▶ **REQUIRED WORK**:
The answer should hold nothing but the lines from the one with "The width and" through the end of the listing below, each exactly as written.

▶ **SUPPLIED RECORDS**:

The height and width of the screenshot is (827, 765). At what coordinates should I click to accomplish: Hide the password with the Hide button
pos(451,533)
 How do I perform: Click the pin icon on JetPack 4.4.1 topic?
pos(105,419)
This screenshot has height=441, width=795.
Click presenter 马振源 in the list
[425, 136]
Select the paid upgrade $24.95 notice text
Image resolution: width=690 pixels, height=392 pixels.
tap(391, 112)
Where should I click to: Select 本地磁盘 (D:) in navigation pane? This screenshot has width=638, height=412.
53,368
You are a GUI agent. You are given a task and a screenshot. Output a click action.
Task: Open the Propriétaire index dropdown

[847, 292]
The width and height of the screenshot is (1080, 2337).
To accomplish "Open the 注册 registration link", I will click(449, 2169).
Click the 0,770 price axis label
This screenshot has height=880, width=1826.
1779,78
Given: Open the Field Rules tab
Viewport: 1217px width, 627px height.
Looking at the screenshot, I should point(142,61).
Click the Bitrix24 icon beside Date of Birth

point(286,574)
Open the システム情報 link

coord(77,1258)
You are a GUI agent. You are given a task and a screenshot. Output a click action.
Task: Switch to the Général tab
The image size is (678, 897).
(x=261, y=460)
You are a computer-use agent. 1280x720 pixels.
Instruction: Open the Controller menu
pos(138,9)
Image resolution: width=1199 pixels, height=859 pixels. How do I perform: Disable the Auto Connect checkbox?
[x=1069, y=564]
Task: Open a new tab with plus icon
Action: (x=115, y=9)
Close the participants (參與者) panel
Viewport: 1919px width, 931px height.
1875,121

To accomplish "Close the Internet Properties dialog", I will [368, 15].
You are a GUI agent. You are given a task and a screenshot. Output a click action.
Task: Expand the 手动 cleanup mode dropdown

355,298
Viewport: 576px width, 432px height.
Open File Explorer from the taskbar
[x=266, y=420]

▶ **WRITTEN ANSWER**:
The width and height of the screenshot is (1080, 2337).
To accomplish "Open the 注册 registration link", I will click(449, 2169).
Click the 0,770 price axis label
This screenshot has height=880, width=1826.
1779,78
Given: Open the Field Rules tab
Viewport: 1217px width, 627px height.
Looking at the screenshot, I should point(142,61).
Click the Bitrix24 icon beside Date of Birth

point(286,574)
Open the システム情報 link

coord(77,1258)
You are a GUI agent. You are given a task and a screenshot. Output a click action.
Task: Switch to the Général tab
The image size is (678, 897).
(x=261, y=460)
You are a computer-use agent. 1280x720 pixels.
Instruction: Open the Controller menu
pos(138,9)
Image resolution: width=1199 pixels, height=859 pixels. How do I perform: Disable the Auto Connect checkbox?
[x=1069, y=564]
Task: Open a new tab with plus icon
Action: (x=115, y=9)
Close the participants (參與者) panel
Viewport: 1919px width, 931px height.
1875,121

To accomplish "Close the Internet Properties dialog", I will [368, 15].
You are a GUI agent. You are given a task and a screenshot. Output a click action.
Task: Expand the 手动 cleanup mode dropdown

355,298
Viewport: 576px width, 432px height.
Open File Explorer from the taskbar
[x=266, y=420]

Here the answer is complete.